--- START ---

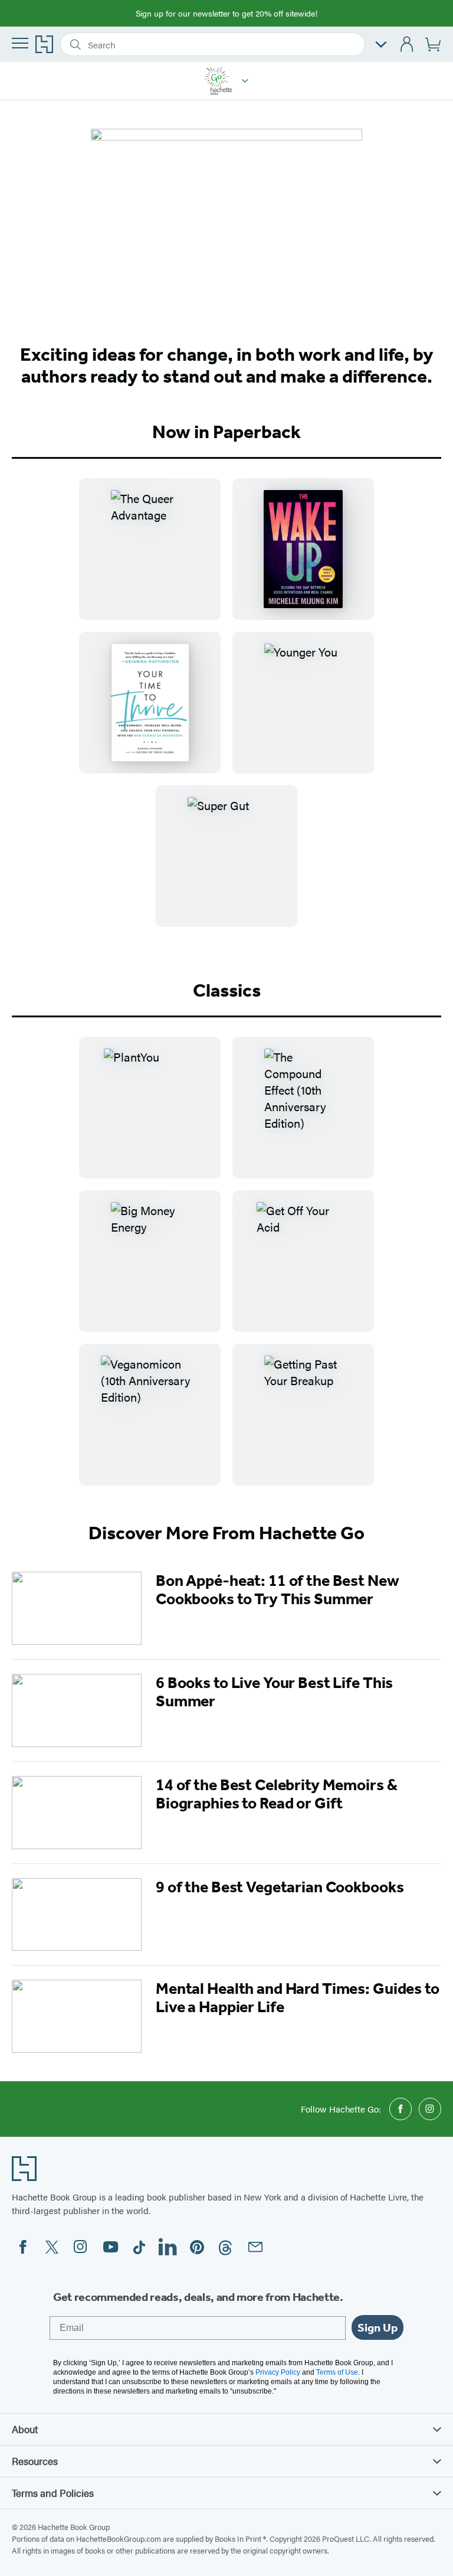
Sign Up (377, 2327)
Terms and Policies (53, 2493)
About (25, 2429)
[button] (245, 81)
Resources (35, 2461)
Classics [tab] (227, 990)
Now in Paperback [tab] (226, 431)
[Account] (407, 44)
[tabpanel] (226, 712)
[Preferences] (381, 44)
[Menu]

--- END ---

> _What the exercise asks_
The expected output is the run of lines from the one that includes "[button] (245, 81)" through the end of the listing above, exactly as they stand.

> _Problem solution_
[button] (245, 81)
Resources (35, 2461)
Classics [tab] (227, 990)
Now in Paperback [tab] (226, 431)
[Account] (407, 44)
[tabpanel] (226, 712)
[Preferences] (381, 44)
[Menu]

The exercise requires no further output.